━━━━━ Data shown ━━━━━
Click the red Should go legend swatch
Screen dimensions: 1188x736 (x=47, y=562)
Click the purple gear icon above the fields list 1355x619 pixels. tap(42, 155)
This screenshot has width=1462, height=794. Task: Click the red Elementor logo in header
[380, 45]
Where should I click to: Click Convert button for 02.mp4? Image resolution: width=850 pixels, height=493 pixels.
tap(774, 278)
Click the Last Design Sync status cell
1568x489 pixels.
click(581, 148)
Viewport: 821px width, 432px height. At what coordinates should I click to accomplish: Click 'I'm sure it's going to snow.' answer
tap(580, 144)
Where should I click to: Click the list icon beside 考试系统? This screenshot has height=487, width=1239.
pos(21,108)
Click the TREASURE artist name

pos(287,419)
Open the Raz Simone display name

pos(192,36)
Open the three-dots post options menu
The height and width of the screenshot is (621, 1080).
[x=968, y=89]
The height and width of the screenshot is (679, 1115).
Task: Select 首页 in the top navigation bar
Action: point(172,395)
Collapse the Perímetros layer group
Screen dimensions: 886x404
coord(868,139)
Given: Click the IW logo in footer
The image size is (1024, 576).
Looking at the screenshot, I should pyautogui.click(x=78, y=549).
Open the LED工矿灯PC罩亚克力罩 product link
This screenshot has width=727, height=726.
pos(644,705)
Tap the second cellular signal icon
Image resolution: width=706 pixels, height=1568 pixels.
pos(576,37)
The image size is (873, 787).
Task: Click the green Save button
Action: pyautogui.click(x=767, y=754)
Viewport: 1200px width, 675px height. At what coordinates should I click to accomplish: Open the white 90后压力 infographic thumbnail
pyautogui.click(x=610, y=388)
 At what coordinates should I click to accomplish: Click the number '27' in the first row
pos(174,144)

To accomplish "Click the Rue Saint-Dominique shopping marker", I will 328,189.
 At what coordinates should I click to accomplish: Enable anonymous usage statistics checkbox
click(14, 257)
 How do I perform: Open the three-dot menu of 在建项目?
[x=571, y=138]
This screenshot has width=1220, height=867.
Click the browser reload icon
━━━━━
# The problem
Pull out every line of the data above that contains the word "Open", matching case exactly.

# Full response
Open the Raz Simone display name
Open the three-dots post options menu
Open the LED工矿灯PC罩亚克力罩 product link
Viewport: 1200px width, 675px height. At what coordinates should I click to accomplish: Open the white 90后压力 infographic thumbnail
 How do I perform: Open the three-dot menu of 在建项目?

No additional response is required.